TÜRKİYE CUMHURİYETİ’ Nİ KURANLAR NASIL BİR GENÇLİK İSTİYORDU.? BÖLÜM 2

TÜRKİYE CUMHURİYETİ’ Nİ KURANLAR NASIL BİR GENÇLİK İSTİYORDU.?  BÖLÜM 2



Atatürk döneminde yukarda görüşlerinden örnekler verilenler dışında daha bir çok devlet ve siyaset adamı, “amelî, “ yani öğrendiğini uygulayabilen gençler yetiştirmenin önemini vurgulamıştır.34 
Öğrendiklerini uygulayabilen, “amelî nesiller” yetiştirme görüşü, o dönemde devletin eğitim politikasına da yansımış35 ve hükûmet programlarında yer almıştır.36 Atatürk dönemi Maarif Vekillerinden İsmail Safa, 8 Mart 1923 (1339) tarihinde yayınladığı bir bakanlık genelgesinde “Tedrisatın Gayeleri” (Öğretimin Amaçları) başlığı altında şöyle demektedir: 

Vekaletin tedrisat hususundaki gayesi, Türkiye Büyük Millet Meclisi Reisi Paşa Hazretleri’nin senei devriye münasebetiyle irat buyurdukları nutukta gösterilen hututu [ilkeleri] ihtiva eder. O hututun aynen muhafazası için nakl ve tekrara lüzum görüyorum: 
Müşarünileyh Hazretlerinin gayet muciz [öz] surette izah ettikleri gibi bu hususta tatbik edeceğimiz usul, malumatı insan için fazla bir süs, bir vasıtai tahakküm, yahut medenî bir zevkten ziyade, maddî hayatta muvaffak olmayı temin eden amelî ve kabili istimal bir cihaz hâline getirmektir.37 

Maarif Vekâleti (Millî Eğitim Bakanlığı) tarafından hazırlanan program ve yönetmeliklerde de “ amelî eğitim ” kavramı, bir başka deyişle, öğrendiklerini uygulayarak hayatta başarılı olacak gençler yetiştirmenin önemi vurgulanmak tadır.
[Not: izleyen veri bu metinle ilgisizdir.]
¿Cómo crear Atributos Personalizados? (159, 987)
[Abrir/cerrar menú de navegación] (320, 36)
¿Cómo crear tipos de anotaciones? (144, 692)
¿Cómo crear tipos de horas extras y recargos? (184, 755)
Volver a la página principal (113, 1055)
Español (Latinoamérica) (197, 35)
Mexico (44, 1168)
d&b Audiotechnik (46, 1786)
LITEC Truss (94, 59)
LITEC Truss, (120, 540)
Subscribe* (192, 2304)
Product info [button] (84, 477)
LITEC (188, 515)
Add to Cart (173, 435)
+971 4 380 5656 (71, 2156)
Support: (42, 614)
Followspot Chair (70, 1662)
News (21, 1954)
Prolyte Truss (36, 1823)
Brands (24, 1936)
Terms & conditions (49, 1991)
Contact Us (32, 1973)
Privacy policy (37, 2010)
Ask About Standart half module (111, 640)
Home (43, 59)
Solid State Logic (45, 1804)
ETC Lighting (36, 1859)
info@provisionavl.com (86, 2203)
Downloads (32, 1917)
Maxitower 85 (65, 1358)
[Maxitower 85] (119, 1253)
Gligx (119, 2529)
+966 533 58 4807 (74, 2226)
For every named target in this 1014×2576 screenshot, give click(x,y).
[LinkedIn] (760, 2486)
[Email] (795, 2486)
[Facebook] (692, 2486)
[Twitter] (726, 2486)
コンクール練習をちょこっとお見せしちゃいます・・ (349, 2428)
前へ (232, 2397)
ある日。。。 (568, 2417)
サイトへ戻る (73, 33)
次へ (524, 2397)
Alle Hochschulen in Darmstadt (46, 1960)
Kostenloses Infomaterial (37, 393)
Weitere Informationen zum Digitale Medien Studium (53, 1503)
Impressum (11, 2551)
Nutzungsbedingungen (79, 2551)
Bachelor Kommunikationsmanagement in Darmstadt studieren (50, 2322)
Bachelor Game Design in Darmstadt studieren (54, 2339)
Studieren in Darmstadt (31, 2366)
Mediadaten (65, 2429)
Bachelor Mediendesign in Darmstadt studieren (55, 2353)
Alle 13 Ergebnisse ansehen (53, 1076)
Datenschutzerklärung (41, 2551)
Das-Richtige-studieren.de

Maarif Vekâleti tarafından hazırlanarak 1927’de yayınlanan ve orta öğretim kurumlarının amaçlarını belirleyen “Lise ve Orta Mektepler Talimatnamesi”nde şöyle denmektedir: “Orta mekteplerle liseler, talebesinin... Türkiye Cumhuriyeti’nin vatandaşı sıfatıyla millet hayatı içinde müsmir 
faaliyette bulunmasını... hedef ittihaz eder.”38 Atatürk döneminin sonlarına doğru, yine Maarif Vekâleti tarafından hazırlanarak 1936 yılında yayınlanan “İlkokul Programı”nda da, öğrencilerin bilgiyi uygulamasının ve hayatta başarı kazanmalarının önemi vurgulanmaktadır. 
Program, ilkokulun amaçlarından birisini şöyle ifade etmektedir: “İlkokul terbiye ve tedrisinde güdülen hedeflerden biri de bilgiyi, talebeye maddî hayatta muvaffakiyet elde ettiren bir vasıta haline getirmektir.”39 

3. Yüksek Karakterli Bir Gençlik 

Atatürk ve onun döneminde görev yapan devlet ve siyaset adamları hem Türkiye Büyük Millet Meclisi’nde hem de Meclis dışında yaptıkları konuşmalarda yeni yetişen nesillerin “yüksek seciyeli” (karakterli, erdemli) yetiştirilmesini istemişlerdir. Atatürk bu konudaki görüşlerini, 25 Temmuz 1924’te öğretmenlere yaptığı bir konuşmada şöyle açıklamaktadır: “Cumhuriyet fikren, ilmen, fennen, 
bedenen kuvvetli ve yüksek seciyeli muhafızlar ister. Yeni nesli bu evsaf [nitelikler] ve kabiliyette yetiştirmek sizin elinizdedir.”40 

Atatürk’ün bu sözleri diğer devlet ve siyaset adamları tarafından da aynen veya benzeri ifadelerle tekrarlanmıştır. 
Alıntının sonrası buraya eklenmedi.